I have a bunch of tips in that episode, but my favorite one is this. When your partner walks in the house, stop whatever you’re doing and physically go greet them at the door. Give them a kiss or hug (or both) and welcome them home. Make eye contact and be intentional with having them feel the love and happiness you feel that they’re home.

If your partner asks you a question or speaks to you, stop what you’re doing and give them your full attention. Put down your phone, turn down the volume on the TV, look up from your computer and stop typing. Full. Attention. It only takes a minute.

Tip #4: Get Naked

Harvard researchers Richard Schwartz and Jacqueline Olds (who also happen to be married) have studied love for decades also and they identify something they call the “rustiness phenomenon.”  Olds says, “Couples get out of the habit of sex, of being incredibly in love, and often for good reasons: work, children, a sick parent. But that type of love can be reignited.” Sexual activity activates the brain’s reward circuit, making couples desire each other more.” She said, “That alone may be enough to bring some couples back to those earlier, exhilarating days when all they could think about was their newfound love.”
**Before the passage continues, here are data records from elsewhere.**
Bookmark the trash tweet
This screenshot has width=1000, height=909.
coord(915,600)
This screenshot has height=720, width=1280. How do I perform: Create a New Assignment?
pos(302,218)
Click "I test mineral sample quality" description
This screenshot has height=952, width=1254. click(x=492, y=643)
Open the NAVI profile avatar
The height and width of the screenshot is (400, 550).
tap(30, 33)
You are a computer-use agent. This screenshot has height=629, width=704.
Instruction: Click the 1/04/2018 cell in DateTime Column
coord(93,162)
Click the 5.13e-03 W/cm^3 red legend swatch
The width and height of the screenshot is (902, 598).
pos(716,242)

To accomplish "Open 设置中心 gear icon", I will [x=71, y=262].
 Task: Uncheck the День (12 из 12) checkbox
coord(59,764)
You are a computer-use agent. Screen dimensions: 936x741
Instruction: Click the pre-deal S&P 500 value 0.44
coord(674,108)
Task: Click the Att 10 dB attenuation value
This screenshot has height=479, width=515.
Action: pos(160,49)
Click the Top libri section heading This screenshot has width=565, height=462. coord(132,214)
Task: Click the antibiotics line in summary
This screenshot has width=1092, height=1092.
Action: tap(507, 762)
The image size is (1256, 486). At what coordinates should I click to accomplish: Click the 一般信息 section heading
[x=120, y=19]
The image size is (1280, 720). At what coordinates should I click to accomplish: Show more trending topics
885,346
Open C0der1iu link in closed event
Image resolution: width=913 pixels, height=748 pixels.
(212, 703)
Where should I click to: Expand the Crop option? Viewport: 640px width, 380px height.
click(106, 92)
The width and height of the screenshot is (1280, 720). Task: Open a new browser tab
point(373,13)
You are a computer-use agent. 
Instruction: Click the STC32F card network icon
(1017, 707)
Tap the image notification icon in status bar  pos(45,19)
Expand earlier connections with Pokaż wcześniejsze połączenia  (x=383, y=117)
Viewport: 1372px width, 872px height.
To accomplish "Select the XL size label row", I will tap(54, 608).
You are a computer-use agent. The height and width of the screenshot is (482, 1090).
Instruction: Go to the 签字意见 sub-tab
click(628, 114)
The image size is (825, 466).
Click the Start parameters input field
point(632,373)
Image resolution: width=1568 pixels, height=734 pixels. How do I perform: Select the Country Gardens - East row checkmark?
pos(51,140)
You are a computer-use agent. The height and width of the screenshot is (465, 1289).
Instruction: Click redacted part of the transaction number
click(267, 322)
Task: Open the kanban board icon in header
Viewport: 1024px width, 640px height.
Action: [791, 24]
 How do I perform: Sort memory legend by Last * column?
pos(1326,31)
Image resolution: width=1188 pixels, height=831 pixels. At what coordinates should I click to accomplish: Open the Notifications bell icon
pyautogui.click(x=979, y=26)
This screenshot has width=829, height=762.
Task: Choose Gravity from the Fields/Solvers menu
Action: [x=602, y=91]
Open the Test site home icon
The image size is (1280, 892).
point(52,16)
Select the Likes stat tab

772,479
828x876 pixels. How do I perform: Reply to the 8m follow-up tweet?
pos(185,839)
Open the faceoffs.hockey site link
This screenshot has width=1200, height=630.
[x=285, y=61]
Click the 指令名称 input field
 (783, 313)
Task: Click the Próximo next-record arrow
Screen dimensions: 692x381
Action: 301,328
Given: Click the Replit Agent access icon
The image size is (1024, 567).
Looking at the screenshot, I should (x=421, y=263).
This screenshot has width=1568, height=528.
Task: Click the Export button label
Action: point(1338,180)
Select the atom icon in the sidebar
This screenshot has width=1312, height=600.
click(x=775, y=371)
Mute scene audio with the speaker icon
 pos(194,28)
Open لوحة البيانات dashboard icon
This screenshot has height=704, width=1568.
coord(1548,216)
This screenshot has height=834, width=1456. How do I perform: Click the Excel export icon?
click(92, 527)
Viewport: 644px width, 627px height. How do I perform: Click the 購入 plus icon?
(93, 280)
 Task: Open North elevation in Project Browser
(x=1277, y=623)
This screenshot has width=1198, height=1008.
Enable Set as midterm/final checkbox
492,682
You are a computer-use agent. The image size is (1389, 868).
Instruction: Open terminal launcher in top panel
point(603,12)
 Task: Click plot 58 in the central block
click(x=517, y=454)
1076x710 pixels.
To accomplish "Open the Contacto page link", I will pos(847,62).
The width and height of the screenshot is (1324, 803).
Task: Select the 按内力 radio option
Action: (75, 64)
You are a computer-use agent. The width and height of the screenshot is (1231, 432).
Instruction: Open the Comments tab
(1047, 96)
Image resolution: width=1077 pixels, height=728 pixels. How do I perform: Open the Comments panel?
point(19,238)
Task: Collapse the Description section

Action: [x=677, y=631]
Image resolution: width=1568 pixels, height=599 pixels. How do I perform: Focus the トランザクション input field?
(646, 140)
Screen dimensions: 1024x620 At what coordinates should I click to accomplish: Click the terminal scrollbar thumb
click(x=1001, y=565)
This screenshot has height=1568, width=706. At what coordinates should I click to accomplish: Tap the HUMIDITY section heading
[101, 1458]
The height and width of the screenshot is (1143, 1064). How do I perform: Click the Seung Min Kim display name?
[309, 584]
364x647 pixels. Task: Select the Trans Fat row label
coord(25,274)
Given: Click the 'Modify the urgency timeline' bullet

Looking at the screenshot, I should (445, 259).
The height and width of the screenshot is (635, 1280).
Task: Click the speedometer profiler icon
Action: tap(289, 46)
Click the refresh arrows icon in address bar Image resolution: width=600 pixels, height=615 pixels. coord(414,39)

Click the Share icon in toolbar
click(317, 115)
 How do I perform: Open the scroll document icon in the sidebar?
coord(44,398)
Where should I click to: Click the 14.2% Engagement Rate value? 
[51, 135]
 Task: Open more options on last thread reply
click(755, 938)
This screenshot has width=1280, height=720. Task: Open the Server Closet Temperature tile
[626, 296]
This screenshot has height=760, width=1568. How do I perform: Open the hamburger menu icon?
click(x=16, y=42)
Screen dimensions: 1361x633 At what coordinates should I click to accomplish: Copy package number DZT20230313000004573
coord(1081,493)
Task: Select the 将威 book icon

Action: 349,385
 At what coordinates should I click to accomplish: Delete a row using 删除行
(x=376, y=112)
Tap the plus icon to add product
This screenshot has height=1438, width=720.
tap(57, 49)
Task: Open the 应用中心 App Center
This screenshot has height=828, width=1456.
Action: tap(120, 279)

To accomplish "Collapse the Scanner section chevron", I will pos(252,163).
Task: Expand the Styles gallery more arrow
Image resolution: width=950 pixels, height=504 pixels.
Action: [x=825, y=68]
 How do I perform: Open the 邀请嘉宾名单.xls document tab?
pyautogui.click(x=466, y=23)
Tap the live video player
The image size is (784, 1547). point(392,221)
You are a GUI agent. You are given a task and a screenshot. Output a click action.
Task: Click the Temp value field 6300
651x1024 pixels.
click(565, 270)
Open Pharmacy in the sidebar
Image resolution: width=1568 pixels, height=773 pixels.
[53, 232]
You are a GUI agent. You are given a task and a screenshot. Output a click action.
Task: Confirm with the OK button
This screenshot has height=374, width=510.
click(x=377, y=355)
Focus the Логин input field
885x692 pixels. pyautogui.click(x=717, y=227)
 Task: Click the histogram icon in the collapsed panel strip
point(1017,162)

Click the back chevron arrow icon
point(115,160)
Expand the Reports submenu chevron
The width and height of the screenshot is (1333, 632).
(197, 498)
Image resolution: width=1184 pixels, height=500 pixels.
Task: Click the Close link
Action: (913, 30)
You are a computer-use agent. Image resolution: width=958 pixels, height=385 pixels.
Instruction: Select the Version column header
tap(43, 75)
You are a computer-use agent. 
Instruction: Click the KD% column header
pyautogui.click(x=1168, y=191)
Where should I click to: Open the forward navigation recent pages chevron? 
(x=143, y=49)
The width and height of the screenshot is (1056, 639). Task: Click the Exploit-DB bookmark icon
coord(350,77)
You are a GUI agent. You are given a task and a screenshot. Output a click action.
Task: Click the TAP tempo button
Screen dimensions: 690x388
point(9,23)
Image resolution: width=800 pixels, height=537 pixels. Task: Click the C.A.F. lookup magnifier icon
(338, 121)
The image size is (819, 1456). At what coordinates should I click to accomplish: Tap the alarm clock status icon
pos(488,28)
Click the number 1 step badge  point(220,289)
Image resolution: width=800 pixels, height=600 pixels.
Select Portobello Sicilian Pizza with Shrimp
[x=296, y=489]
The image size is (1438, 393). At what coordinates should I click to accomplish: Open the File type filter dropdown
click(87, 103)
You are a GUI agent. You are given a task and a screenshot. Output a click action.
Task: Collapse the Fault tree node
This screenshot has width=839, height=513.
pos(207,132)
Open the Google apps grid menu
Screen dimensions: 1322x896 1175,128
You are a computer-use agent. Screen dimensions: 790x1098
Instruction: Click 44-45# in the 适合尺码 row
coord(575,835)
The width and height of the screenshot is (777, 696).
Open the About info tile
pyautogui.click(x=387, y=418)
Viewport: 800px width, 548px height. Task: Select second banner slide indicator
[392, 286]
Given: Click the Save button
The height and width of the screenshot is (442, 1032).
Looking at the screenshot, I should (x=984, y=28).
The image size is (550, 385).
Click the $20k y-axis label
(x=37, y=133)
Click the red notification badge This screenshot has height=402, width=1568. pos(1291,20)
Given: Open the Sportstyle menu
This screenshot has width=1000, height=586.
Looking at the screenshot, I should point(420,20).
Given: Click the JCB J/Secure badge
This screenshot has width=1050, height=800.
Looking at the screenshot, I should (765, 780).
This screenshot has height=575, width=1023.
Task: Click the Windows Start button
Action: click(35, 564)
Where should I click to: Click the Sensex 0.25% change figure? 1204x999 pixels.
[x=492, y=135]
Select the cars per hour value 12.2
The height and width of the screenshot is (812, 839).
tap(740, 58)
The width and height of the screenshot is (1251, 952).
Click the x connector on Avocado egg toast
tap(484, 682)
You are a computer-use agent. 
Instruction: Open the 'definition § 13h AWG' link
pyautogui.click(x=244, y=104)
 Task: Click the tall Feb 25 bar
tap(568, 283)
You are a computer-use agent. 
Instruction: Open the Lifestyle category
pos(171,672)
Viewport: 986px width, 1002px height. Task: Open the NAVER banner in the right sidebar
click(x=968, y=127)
Sexual activity and touching also increase oxytocin and vasopressin levels. These hormones are all about bonding and attachment and have big roles in pregnancy, nursing, and mother-infant attachment. They’re also released during sex and skin-to-skin contact. Oxytocin deepens feelings of attachment and makes couples feel closer to one another after having sex. Oxytocin, also known as the love hormone, deepens feelings of attachment, makes couples feel closer after sex, and triggers feelings of contentment, calmness, and security.

Dr. Luis Garcia of Rutgers University also believes that having sex is a good way to reignite those earlier feelings. He points to a number of studies that show that sexual satisfaction and satisfaction with the relationship are correlated with one another. Studies have consistently found that having a satisfying sexual life is a key trait of people in successful long-term relationships.

Tip #5: Think of them lovingly

Dr. Lucy Brown, a neuroscientist at the Albert Einstein College of Medicine, has been involved with many studies looking at the fMRIs of people in love. One of the things she’s noted is that all those areas in the brain we discussed earlier that light up when we’re in love also light up when participants simply looked at pictures of their partner and thought loving thoughts!

If you’re looking to get that spark back, reach for a picture of your partner or even one of the two of you that you love and consciously think loving thoughts about your person. If it’s a picture of the two of you laughing at a party, think of that day and the fun you were having. Take yourself back to a time that you felt in love and play that like a movie in your head while you look at the picture. Practice this for just three minutes per day, every day for a week, and you’ll begin to feel differently about your partner.